GOAL =>
Reproduce word for word the stretch of lines from the one containing "The image size is (1568, 750)." through the one containing "the View Type", omitting the pictures.
START ENTRIES SHOWN
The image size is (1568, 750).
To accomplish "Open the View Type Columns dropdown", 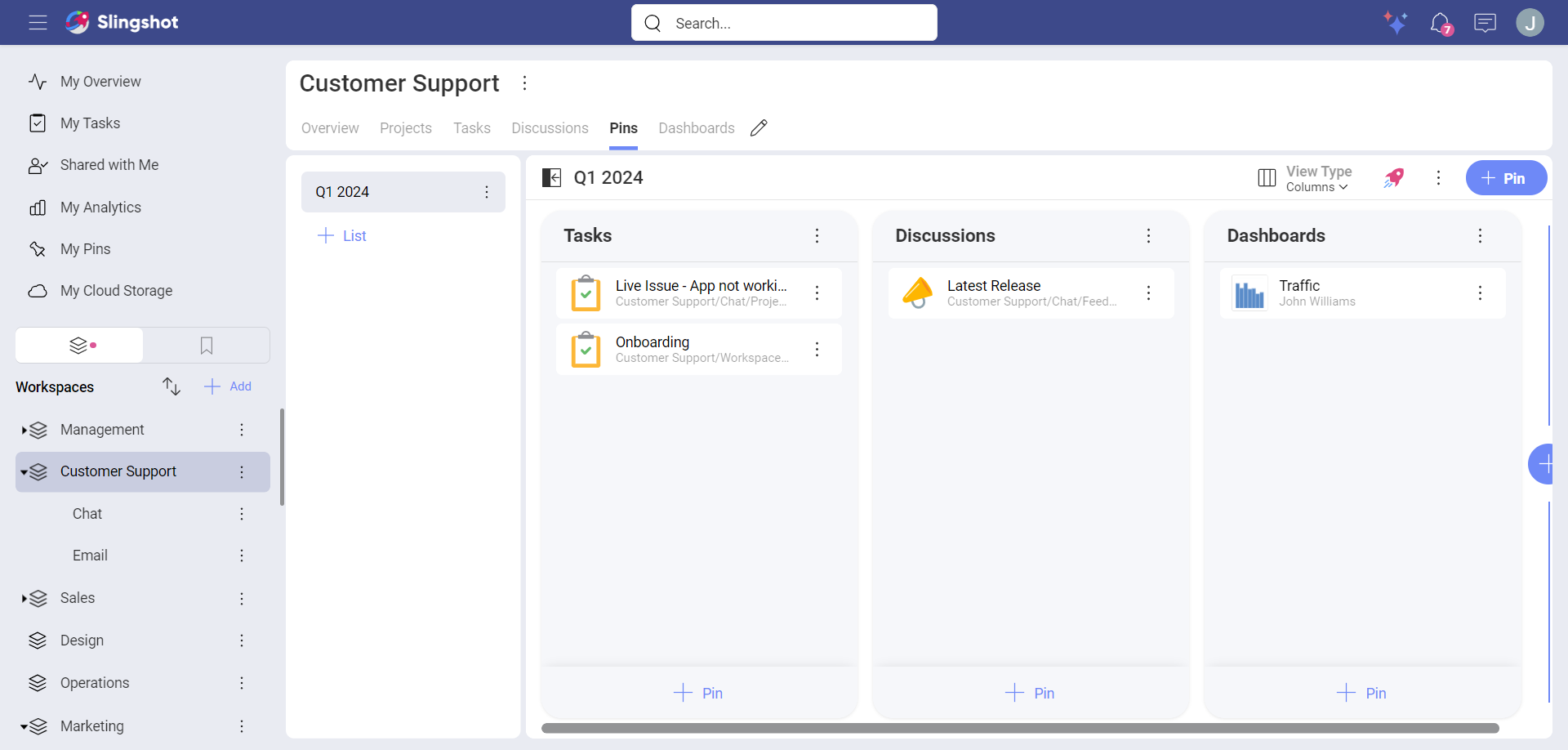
END ENTRIES SHOWN
START ENTRIES SHOWN
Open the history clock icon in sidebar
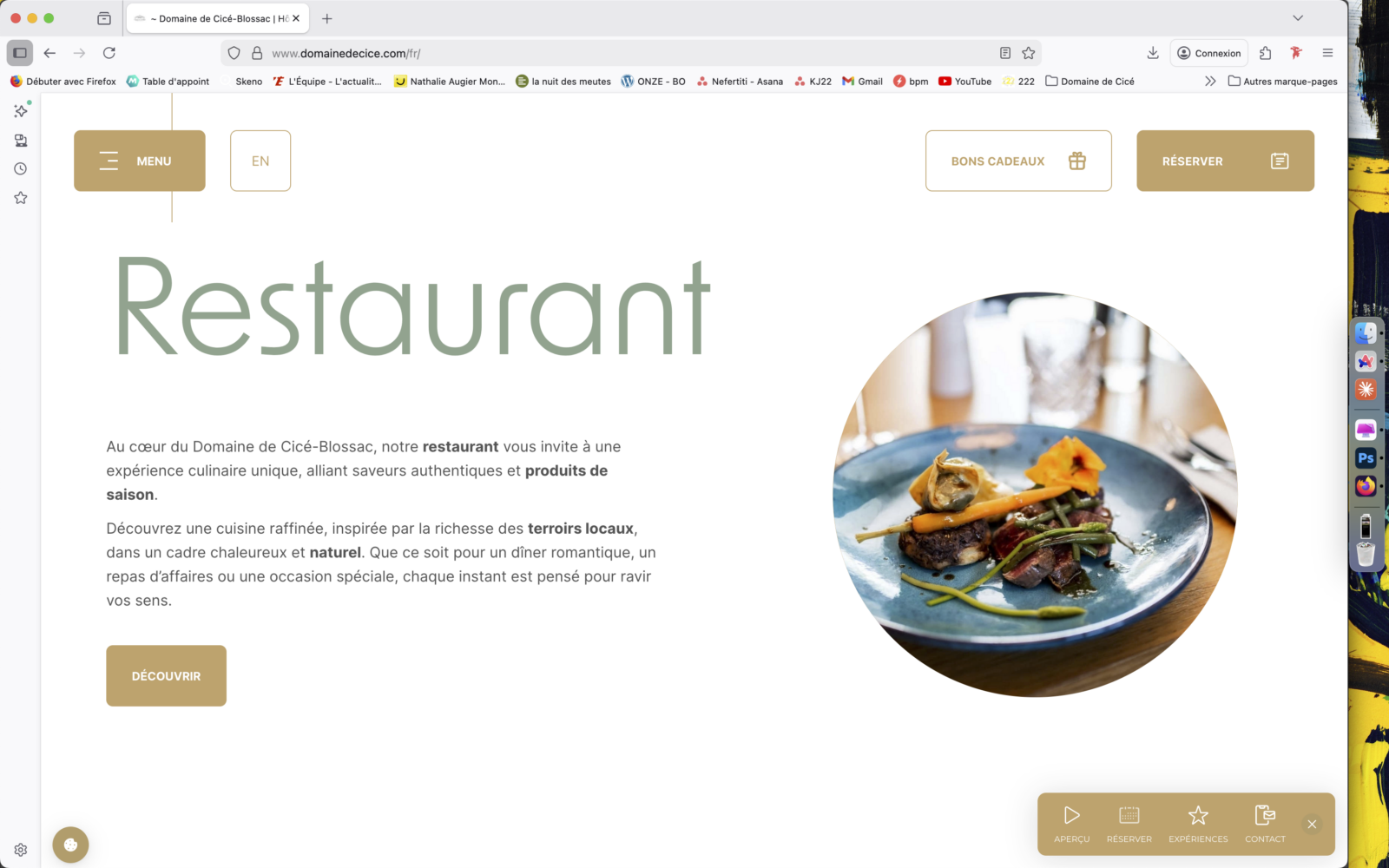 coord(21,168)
END ENTRIES SHOWN
START ENTRIES SHOWN
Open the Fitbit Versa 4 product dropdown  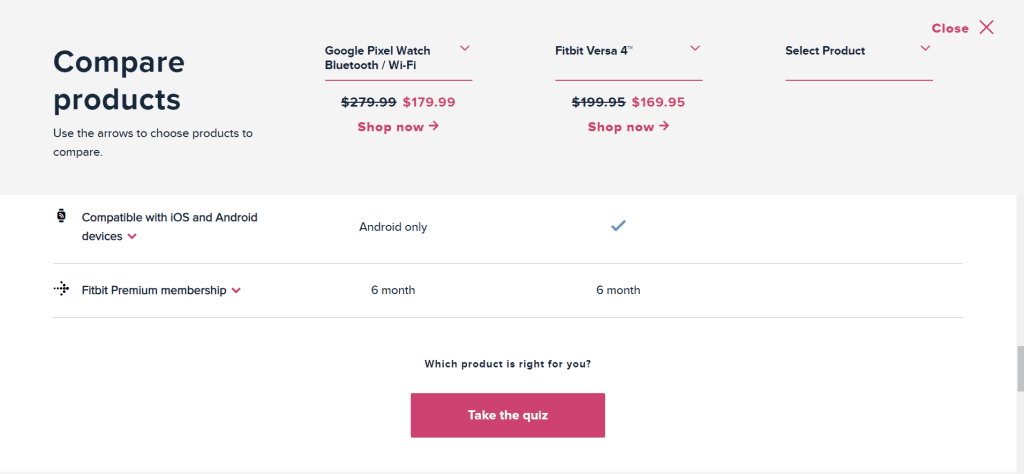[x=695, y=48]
END ENTRIES SHOWN
SOLUTION TO THIS PROBLEM =>
The image size is (1568, 750).
To accomplish "Open the View Type Columns dropdown", 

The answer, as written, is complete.